One Laptop per Child?

Uruguay has a lot of firsts under its belt. It was the first Latin American nation to establish a welfare state, the first host and winner of the FIFA World Cup in 1930, the first ranked South American country for transparency, and the first country to provide every primary school child in the country with a connected laptop. This final first was achieved in 2009 through a scheme called Plan Ceibal in partnership with the organization One Laptop Per Child. Through the program, 395 000 children in public schools from Grades 1-6 had laptops by the end of 2009. Today, all primary and secondary school students in Uruguay have laptops. The goal of Plan Ceibal was to bridge the digital divide and inequities between children from families of different socioeconomic backgrounds.
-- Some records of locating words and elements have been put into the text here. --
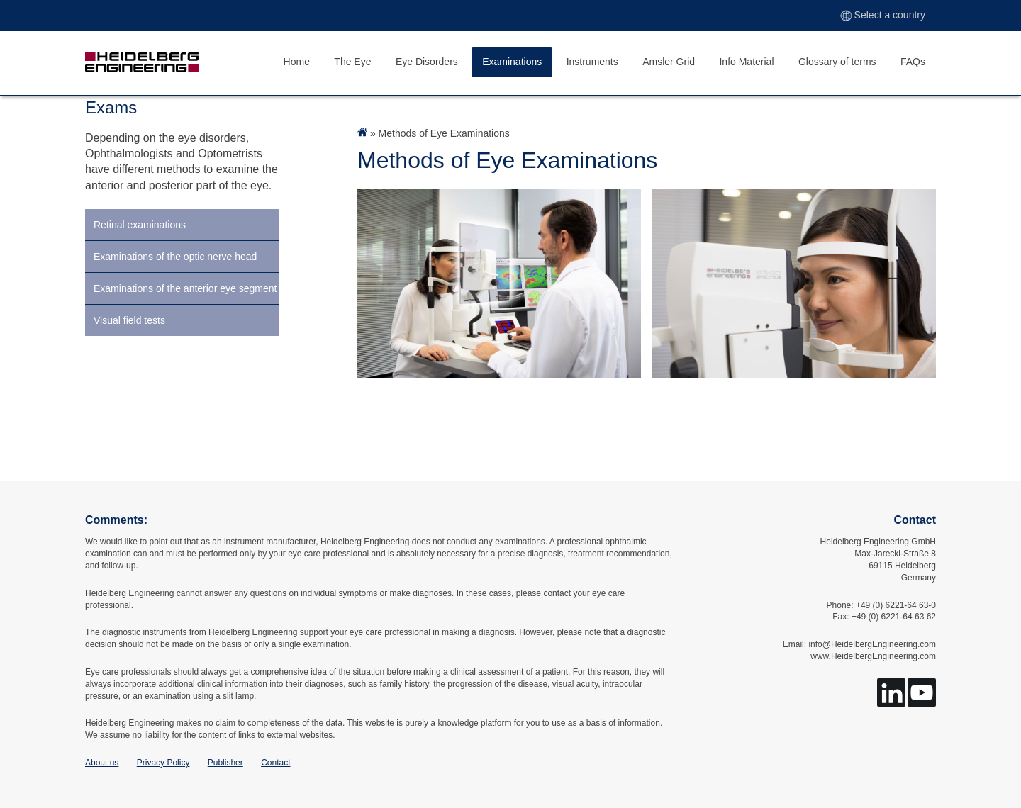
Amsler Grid (668, 61)
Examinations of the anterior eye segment (185, 288)
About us (101, 763)
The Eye (352, 61)
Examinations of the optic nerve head (175, 256)
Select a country (882, 15)
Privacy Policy (163, 763)
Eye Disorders (427, 61)
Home (297, 61)
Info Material (746, 61)
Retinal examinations (140, 224)
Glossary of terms (837, 61)
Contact (275, 763)
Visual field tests (129, 320)
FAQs (912, 61)
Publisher (225, 763)
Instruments (592, 61)
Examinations (512, 61)
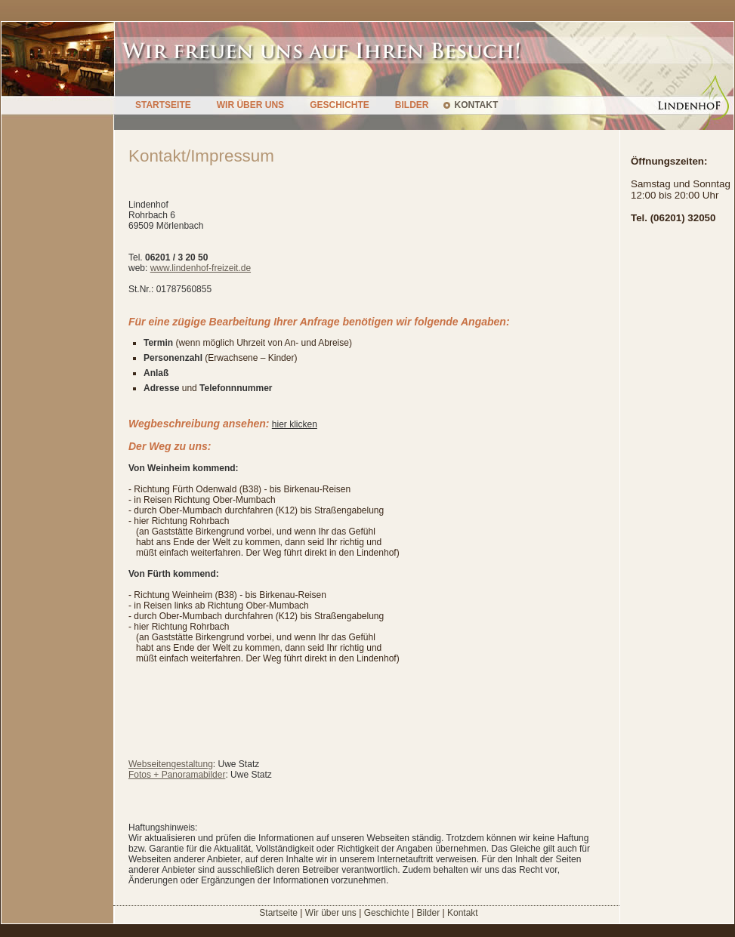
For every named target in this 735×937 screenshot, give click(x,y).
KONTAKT (476, 105)
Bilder (428, 913)
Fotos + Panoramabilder (176, 774)
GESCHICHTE (339, 105)
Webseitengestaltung (170, 764)
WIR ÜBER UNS (250, 105)
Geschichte (386, 913)
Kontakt (462, 913)
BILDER (412, 105)
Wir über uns (331, 913)
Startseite (278, 913)
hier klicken (294, 424)
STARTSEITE (163, 105)
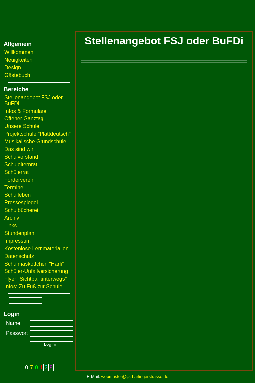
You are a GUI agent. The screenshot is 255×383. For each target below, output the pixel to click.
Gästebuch (17, 75)
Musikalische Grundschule (35, 141)
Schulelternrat (20, 164)
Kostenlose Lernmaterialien (36, 248)
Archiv (11, 218)
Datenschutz (19, 256)
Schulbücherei (21, 210)
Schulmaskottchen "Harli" (34, 264)
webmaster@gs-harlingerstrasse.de (134, 376)
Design (12, 67)
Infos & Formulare (25, 111)
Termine (13, 187)
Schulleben (17, 195)
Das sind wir (18, 149)
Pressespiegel (21, 202)
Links (10, 225)
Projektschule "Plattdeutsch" (37, 134)
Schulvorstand (21, 157)
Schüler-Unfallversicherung (36, 271)
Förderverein (19, 180)
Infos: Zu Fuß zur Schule (33, 286)
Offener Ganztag (23, 118)
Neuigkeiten (18, 60)
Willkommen (18, 52)
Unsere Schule (21, 126)
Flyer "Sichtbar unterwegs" (35, 279)
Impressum (17, 241)
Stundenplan (19, 233)
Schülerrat (16, 172)
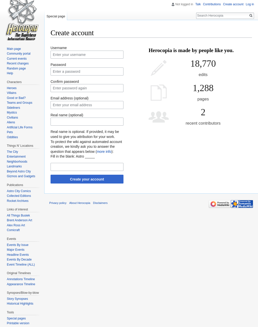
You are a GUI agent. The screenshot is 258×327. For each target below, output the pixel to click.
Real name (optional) (67, 115)
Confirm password (65, 82)
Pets (10, 132)
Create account (233, 4)
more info (104, 152)
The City (12, 152)
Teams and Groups (19, 102)
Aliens (11, 122)
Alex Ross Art (16, 225)
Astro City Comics (19, 191)
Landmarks (14, 166)
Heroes (12, 88)
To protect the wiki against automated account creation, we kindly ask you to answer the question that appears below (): (86, 147)
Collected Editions (19, 196)
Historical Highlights (20, 303)
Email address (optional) (70, 98)
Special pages (16, 318)
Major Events (15, 249)
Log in (250, 4)
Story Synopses (17, 299)
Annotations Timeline (21, 279)
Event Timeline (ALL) (21, 264)
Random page (16, 68)
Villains (11, 93)
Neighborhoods (17, 161)
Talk (198, 4)
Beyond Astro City (19, 171)
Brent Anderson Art (19, 220)
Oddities (12, 137)
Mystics (12, 112)
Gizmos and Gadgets (21, 176)
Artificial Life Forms (19, 127)
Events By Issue (17, 245)
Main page (14, 49)
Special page (56, 16)
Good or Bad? (16, 98)
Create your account (87, 179)
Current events (17, 58)
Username (59, 48)
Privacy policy (57, 202)
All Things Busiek (18, 215)
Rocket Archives (17, 201)
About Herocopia (79, 202)
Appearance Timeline (21, 284)
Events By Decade (19, 259)
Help (10, 73)
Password (58, 65)
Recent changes (18, 63)
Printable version (18, 323)
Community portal (18, 53)
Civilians (12, 117)
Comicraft (13, 230)
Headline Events (18, 255)
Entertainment (16, 156)
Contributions (212, 4)
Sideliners (13, 108)
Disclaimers (100, 202)
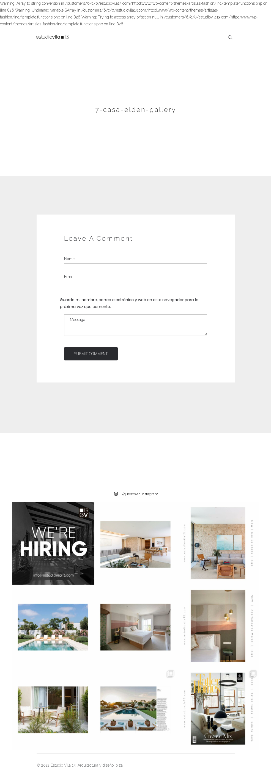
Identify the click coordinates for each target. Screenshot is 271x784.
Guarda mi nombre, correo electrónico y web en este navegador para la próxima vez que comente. (129, 303)
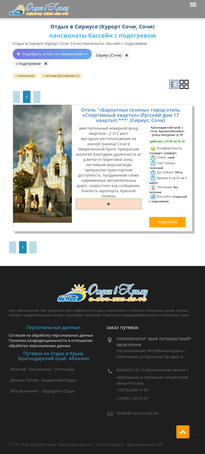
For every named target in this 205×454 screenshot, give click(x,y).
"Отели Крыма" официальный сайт (129, 444)
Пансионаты (40, 369)
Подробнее (167, 222)
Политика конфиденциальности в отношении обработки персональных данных (50, 343)
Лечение (18, 369)
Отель (130, 115)
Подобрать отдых (58, 391)
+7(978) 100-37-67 (132, 398)
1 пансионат (25, 76)
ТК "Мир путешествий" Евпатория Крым (52, 444)
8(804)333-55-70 (131, 369)
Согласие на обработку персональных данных (51, 335)
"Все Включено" (24, 391)
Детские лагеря (24, 380)
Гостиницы (64, 369)
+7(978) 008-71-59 (132, 390)
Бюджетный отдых (58, 380)
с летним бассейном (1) (61, 76)
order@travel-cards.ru (137, 413)
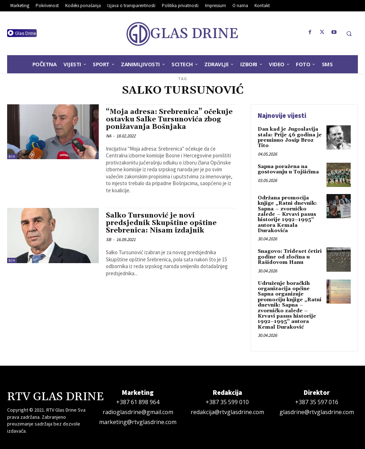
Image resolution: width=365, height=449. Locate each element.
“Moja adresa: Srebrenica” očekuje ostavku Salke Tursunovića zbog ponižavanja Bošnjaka (169, 119)
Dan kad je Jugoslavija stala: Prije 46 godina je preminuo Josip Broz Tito (290, 137)
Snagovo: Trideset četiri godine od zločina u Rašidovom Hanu (290, 257)
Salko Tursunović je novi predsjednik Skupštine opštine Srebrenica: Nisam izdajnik (161, 223)
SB (108, 239)
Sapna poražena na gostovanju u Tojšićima (288, 169)
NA (108, 136)
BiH (12, 156)
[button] (349, 33)
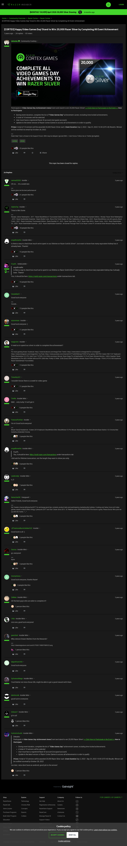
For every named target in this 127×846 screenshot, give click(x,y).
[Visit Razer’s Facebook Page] (77, 801)
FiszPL (13, 264)
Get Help (42, 801)
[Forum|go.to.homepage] (19, 4)
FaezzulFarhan (17, 420)
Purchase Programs (9, 812)
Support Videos (44, 820)
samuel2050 (16, 180)
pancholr (14, 635)
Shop (5, 797)
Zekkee (13, 597)
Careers (60, 805)
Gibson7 (14, 712)
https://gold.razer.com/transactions (42, 276)
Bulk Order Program (9, 816)
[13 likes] (22, 308)
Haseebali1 (15, 294)
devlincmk (15, 695)
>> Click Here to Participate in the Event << (101, 108)
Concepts (24, 808)
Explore (23, 797)
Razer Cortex (33, 18)
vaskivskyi (15, 476)
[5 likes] (21, 537)
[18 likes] (22, 228)
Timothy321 (16, 377)
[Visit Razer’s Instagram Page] (77, 805)
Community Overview (17, 18)
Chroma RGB (25, 805)
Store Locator (7, 808)
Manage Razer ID (45, 816)
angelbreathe (16, 240)
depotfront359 (16, 662)
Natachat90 (15, 497)
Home (4, 18)
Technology (25, 801)
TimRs (13, 398)
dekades (14, 41)
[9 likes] (21, 407)
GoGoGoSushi (16, 733)
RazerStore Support (45, 808)
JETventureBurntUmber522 (21, 528)
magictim (15, 342)
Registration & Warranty (47, 805)
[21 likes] (22, 194)
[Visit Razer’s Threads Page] (77, 808)
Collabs (23, 816)
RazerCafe (6, 805)
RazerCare (42, 812)
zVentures (60, 812)
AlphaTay (14, 207)
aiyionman (15, 320)
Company (60, 797)
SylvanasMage (17, 678)
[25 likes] (22, 148)
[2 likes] (20, 585)
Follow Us (79, 797)
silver (22, 141)
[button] (2, 5)
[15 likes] (22, 251)
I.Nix (13, 618)
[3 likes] (21, 436)
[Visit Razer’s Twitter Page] (77, 812)
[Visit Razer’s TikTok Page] (77, 819)
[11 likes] (22, 329)
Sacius (13, 549)
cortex (14, 141)
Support (42, 797)
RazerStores (7, 801)
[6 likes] (21, 516)
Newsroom (61, 808)
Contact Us (61, 816)
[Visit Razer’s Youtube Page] (77, 816)
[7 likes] (21, 485)
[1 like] (20, 606)
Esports (23, 812)
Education (6, 820)
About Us (60, 801)
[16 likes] (22, 282)
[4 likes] (21, 463)
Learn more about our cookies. (105, 830)
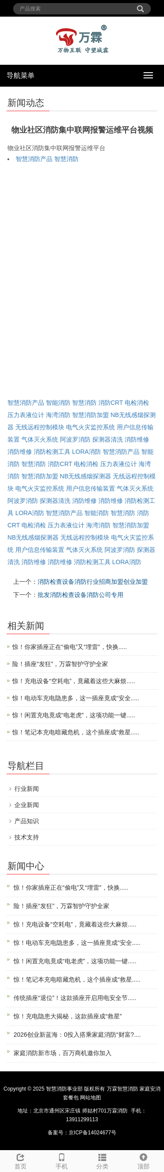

Yet while this program was implemented with high hopes, its impact was surprisingly bleak. A 2014 study conducted by the Universidad de la República´s Economics Institute in Uruguay revealed that Plan Ceibal did not have any impact on reading and math scores in the country. Here’s why the program fell short of its goals and what benefit it is bringing to students in Uruguay today:
Anchor

Why did Plan Ceibal fail to increase students’ academic scores? Students in Uruguay simply stopped using their laptops. While 41% of students used their laptops every day in 2009, only 4% used them daily in 2012. Most of those still using their computers regularly utilized them for recreational purposes but not to support their learning. This drop in use has been linked to a lack of incorporating computer-assisted learning into school curriculum. As the World Bank’s 2017 report on learning stresses the need for technology to complement teachers, it’s not a surprise that segregating computers and classroom learning did not lead to any lasting results.

What benefit have these laptops brought? Children have gained valuable computer skills through Plan Ceibal, which is important in an era where employment is often dependent on digital literacy. Beyond this,Ceibal en Inglés was created to deliver interactive videoconference English language lessons to schools in Uruguay. This plan hopes to address the lack of English teachers in the country and to offer the opportunity for students to learn an additional language. Through working with local teachers and using digital materials on the students’ laptops, this program is a step towards bringing technology and classroom-based learning together.